The bookstore is closed.
She'd driven all the way across town to get to it. She considers that today is Sunday, so of course they'll shut down early, and she can always go in tomorrow.
(It doesn't annoy her any less.)
With an annoyed huff, she listens carefully for other cars through the din of her radio that scratches on and off. She doesn't dare reach over to adjust the dial, for fear of losing what little sight of the road she has.

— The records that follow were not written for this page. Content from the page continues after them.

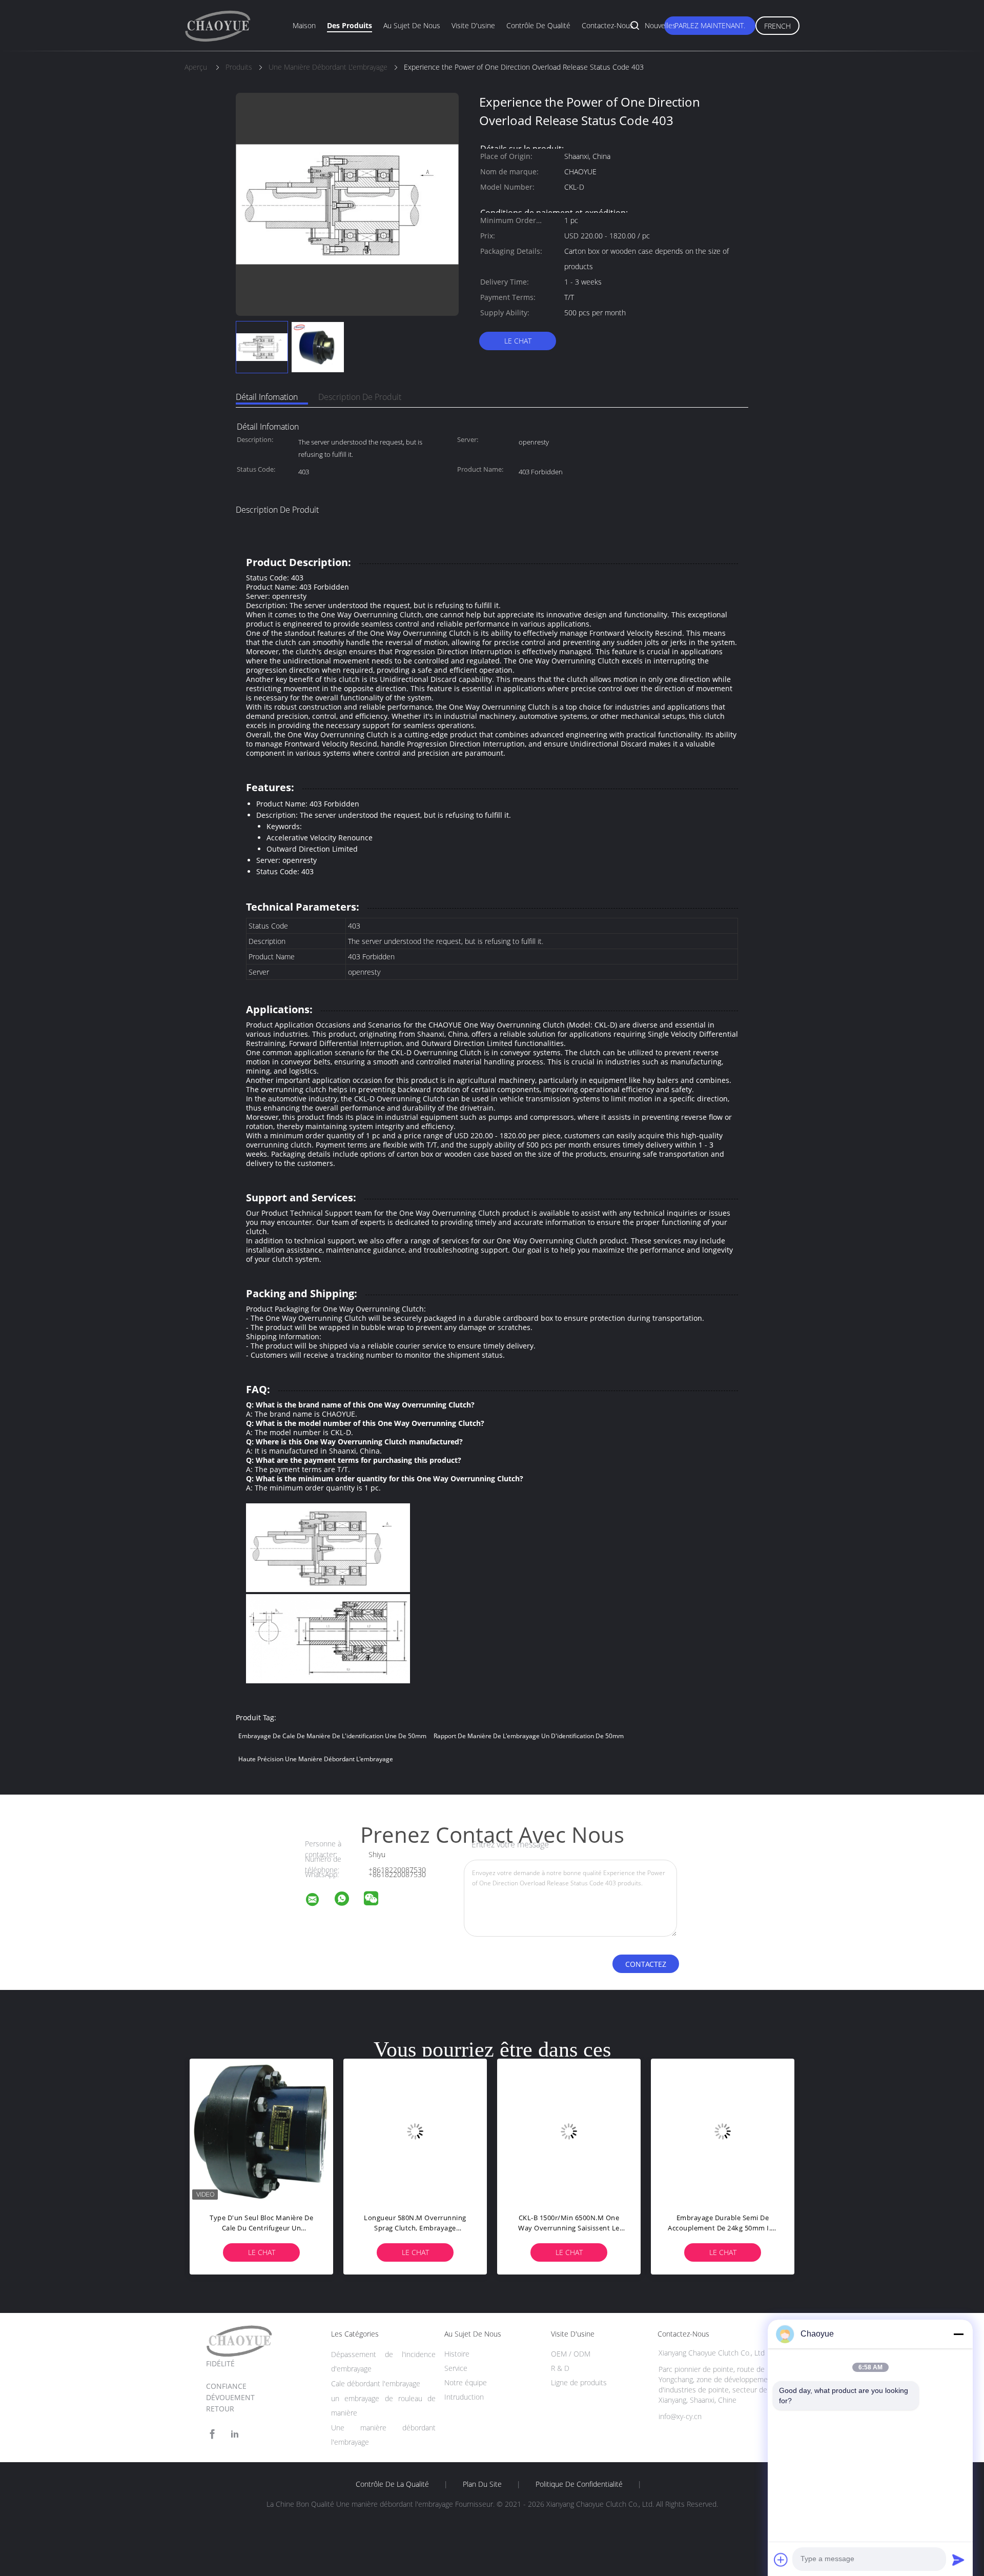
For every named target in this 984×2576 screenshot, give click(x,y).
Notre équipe (465, 2382)
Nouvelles (660, 25)
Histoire (456, 2354)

"What the hell," she shouts when a bicycle, thankfully decked in a bright, visible orange, cuts in front of her. "Look out—Jesus." Under her breath, she mutters insults and throwaway suggestions that the young man on the bike learn how to turn handlebars and that the town put in some sidewalks already. In front of her, the bike stutters and twists oddly as the boy on the seat hunches nervously. When they reach a stop sign, he puts his feet down to steady himself while a Volkswagen glides by on a left turn. Despite his efforts, the bright orange bicycle topples and falls over, and he goes down with it, cringing.
The image of him on the ground beneath his hideous bike is too much for her. His bright, starlit hair is dusted with a few leaves from the curb and there's gravel on his hands, and he looks shocked enough to have heard a gunshot, mouth hanging open in sheer peevish horror.

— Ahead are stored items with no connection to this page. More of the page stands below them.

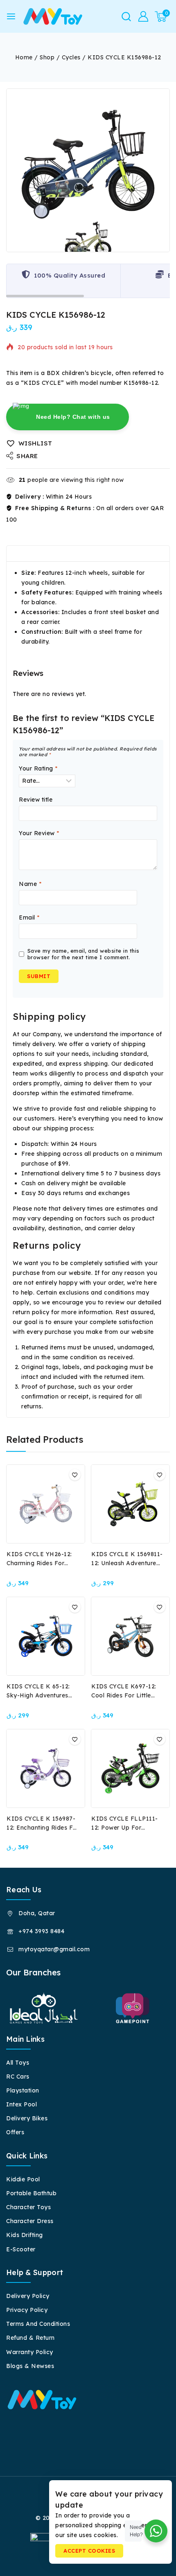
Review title (35, 799)
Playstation (22, 2090)
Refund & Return (30, 2337)
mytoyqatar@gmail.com (54, 1949)
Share (27, 456)
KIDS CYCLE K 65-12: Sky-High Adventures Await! (38, 1695)
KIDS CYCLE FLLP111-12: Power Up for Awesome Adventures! (124, 1827)
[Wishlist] (75, 1474)
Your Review (39, 833)
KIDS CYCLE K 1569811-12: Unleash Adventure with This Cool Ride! (127, 1563)
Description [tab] (31, 554)
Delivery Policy (28, 2296)
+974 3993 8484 (41, 1931)
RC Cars (17, 2076)
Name (30, 884)
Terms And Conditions (38, 2323)
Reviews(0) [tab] (79, 554)
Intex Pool (21, 2104)
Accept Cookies (89, 2550)
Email (29, 917)
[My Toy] (52, 16)
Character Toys (28, 2207)
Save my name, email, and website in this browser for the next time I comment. (83, 953)
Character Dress (30, 2221)
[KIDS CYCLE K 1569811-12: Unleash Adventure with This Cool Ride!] (130, 1504)
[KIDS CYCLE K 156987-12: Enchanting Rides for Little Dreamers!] (46, 1768)
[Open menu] (11, 16)
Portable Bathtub (31, 2193)
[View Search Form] (126, 16)
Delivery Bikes (26, 2118)
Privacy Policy (26, 2310)
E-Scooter (21, 2249)
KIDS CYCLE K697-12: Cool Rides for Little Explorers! (123, 1695)
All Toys (17, 2062)
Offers (15, 2132)
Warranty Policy (29, 2352)
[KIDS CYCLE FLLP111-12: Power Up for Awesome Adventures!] (130, 1768)
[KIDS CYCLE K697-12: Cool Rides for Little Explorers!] (130, 1636)
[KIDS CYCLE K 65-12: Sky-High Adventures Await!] (46, 1636)
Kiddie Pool (23, 2179)
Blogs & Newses (30, 2366)
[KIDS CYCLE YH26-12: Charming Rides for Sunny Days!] (46, 1504)
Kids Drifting (24, 2235)
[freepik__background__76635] (88, 170)
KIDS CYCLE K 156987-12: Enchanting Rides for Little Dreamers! (43, 1827)
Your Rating (38, 768)
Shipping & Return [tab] (137, 554)
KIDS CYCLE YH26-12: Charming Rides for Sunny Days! (39, 1563)
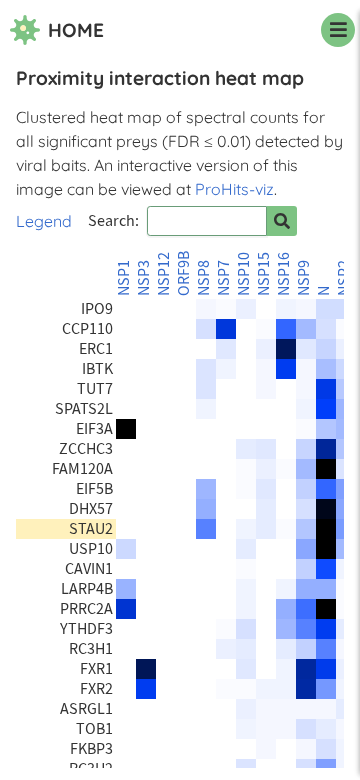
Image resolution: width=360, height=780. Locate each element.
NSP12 (164, 274)
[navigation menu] (338, 30)
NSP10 (244, 274)
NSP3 (144, 278)
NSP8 (204, 278)
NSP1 (124, 278)
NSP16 (284, 274)
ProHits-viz (234, 189)
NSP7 (224, 278)
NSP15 (264, 274)
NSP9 (304, 278)
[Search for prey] (282, 221)
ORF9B (184, 273)
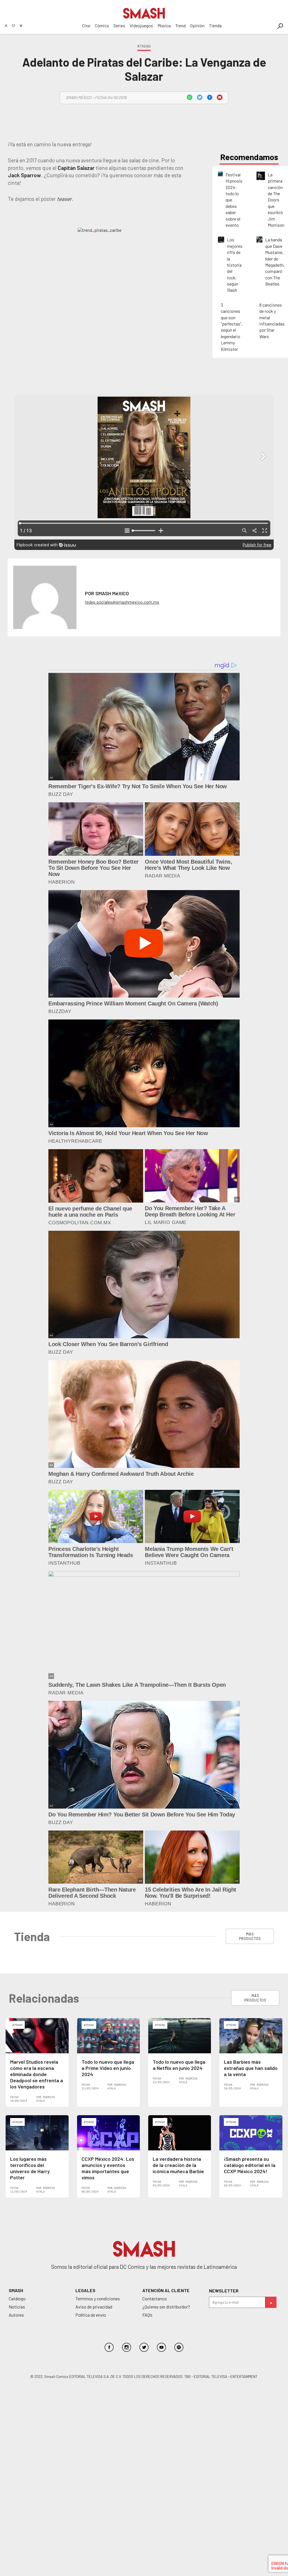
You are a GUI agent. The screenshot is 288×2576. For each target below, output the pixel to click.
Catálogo (17, 2298)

Evidently, he hears her cackling in her stupidly dilapidated car behind him, because he turns back and his look of shock transforms into one of mild embarrassment, and perhaps a bit of humility. She can hardly see a thing but she recognizes the soft red on his cheeks and his body language, and can see the way that his shoulders shake with his own peals of laughter.

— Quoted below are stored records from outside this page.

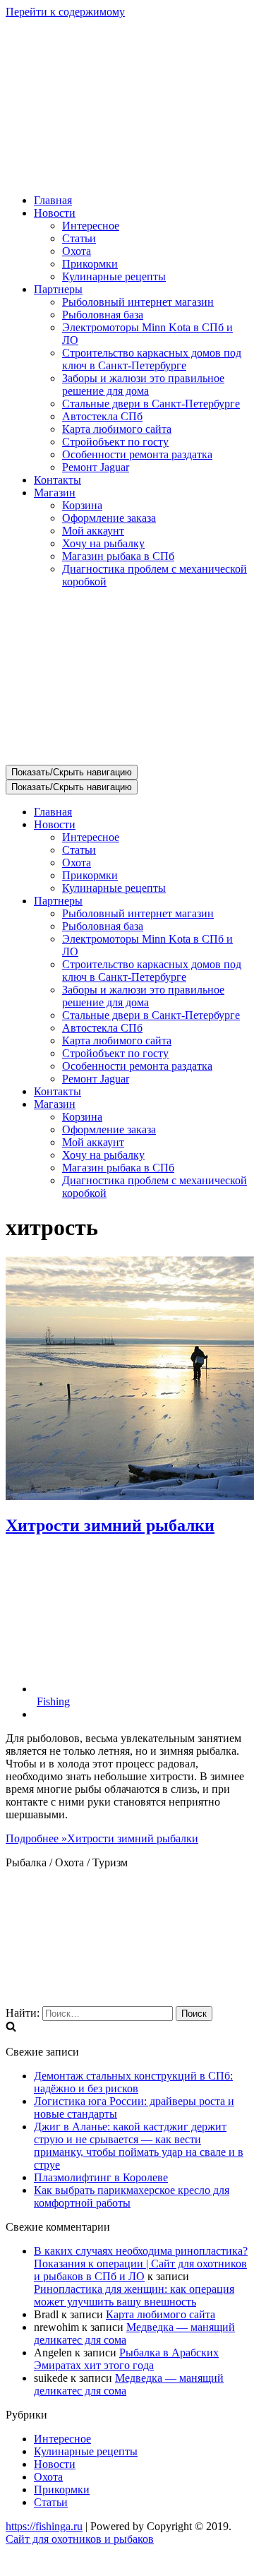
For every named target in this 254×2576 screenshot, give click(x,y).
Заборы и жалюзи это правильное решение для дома (143, 384)
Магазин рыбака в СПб (118, 556)
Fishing (53, 1701)
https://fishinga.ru (44, 2526)
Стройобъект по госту (115, 442)
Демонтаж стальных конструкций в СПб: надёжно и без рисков (133, 2082)
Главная (53, 200)
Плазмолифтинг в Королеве (101, 2177)
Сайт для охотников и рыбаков (80, 2539)
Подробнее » (102, 1838)
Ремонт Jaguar (95, 467)
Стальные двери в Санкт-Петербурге (151, 404)
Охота (76, 251)
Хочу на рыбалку (103, 543)
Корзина (82, 505)
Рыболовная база (102, 315)
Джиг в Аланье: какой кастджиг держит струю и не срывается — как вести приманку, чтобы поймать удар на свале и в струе (138, 2146)
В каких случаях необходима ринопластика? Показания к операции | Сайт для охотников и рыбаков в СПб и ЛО (141, 2263)
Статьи (79, 238)
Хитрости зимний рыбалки (110, 1525)
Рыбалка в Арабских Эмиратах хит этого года (126, 2359)
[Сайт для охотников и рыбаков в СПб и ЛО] (127, 176)
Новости (54, 2464)
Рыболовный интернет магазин (138, 302)
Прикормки (90, 264)
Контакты (57, 480)
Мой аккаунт (93, 531)
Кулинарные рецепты (114, 276)
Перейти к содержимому (65, 12)
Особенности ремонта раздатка (137, 454)
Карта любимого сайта (116, 429)
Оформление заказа (109, 518)
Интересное (90, 226)
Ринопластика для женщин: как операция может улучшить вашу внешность (134, 2295)
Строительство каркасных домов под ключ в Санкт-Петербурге (151, 359)
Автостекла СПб (102, 416)
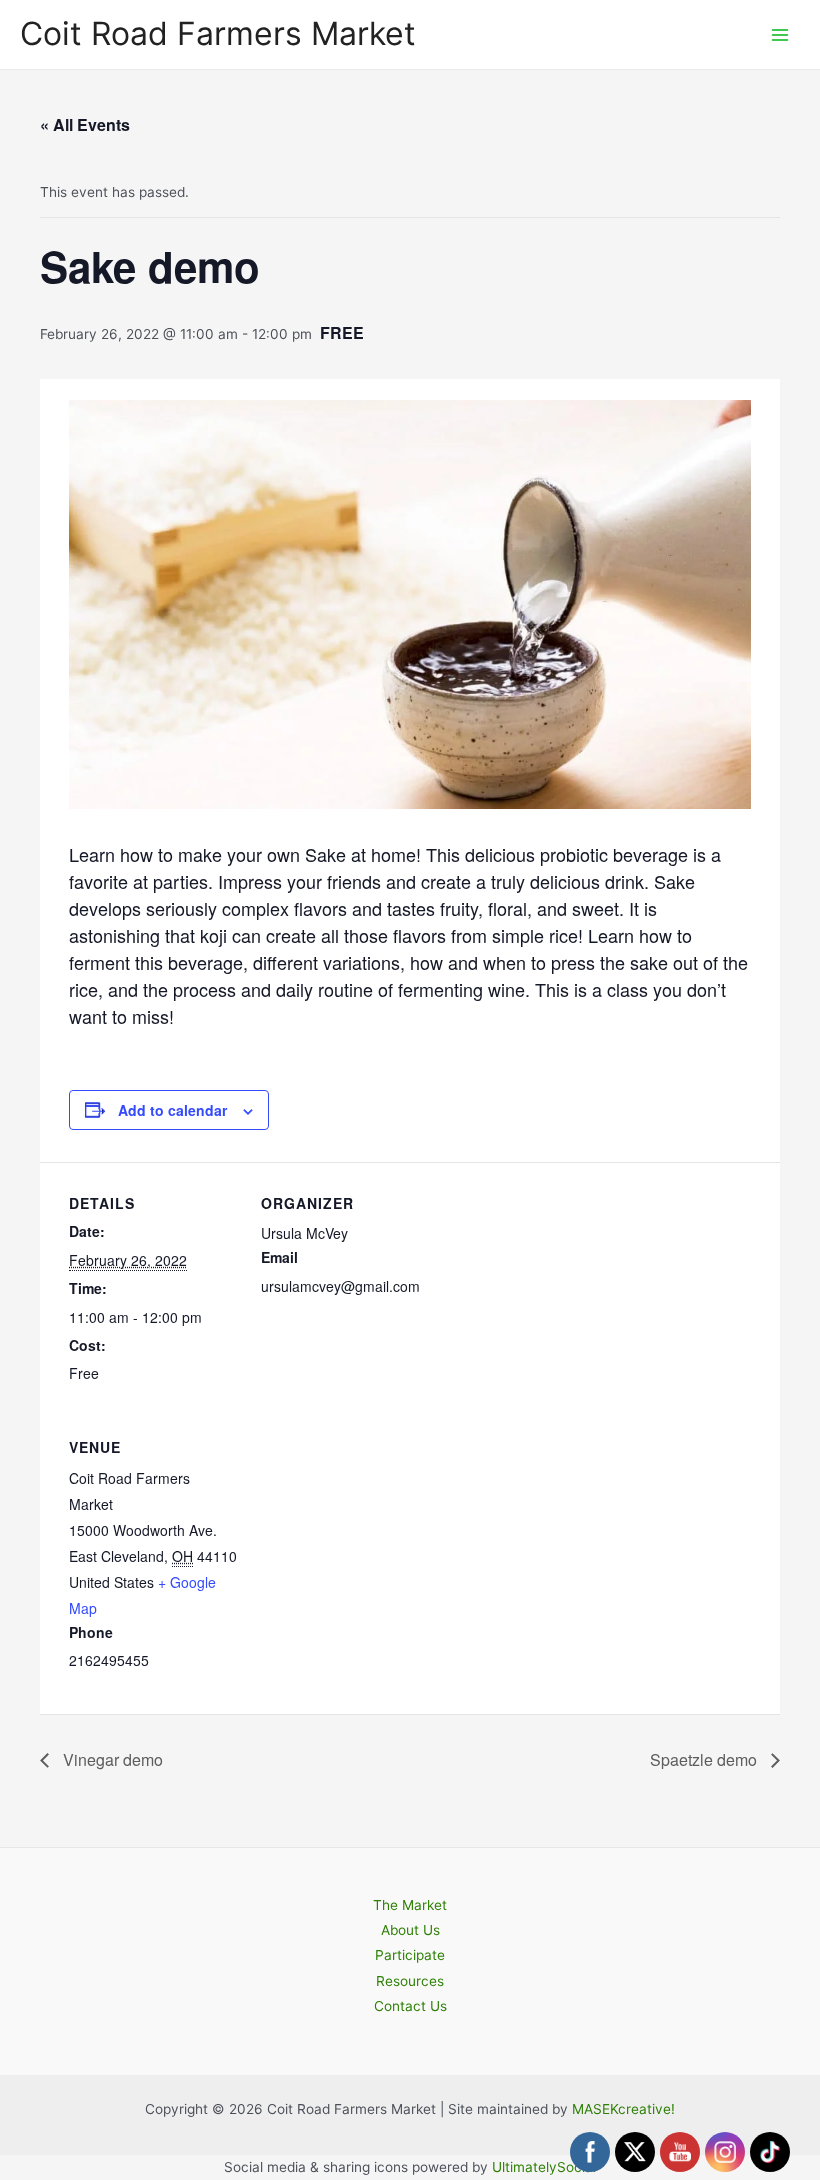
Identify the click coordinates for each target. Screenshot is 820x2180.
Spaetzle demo (705, 1759)
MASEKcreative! (623, 2109)
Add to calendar (172, 1110)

A horn, staccatoed and insistent, blasts through the quieted street, and for a moment she falters, squinted eyes barely seeing the boy and his bright red bipedal as her foot lets off the brake in surprise. But then he's standing up, fingers gripping the scuffed handlebars, and walking over to the curb so that she can pass him by. She presses the gas, sparing a final glance to find him staring at her with a look of amusement, and in seconds she's out of the neighborhood, the ugly bike and its boy out of sight and mind.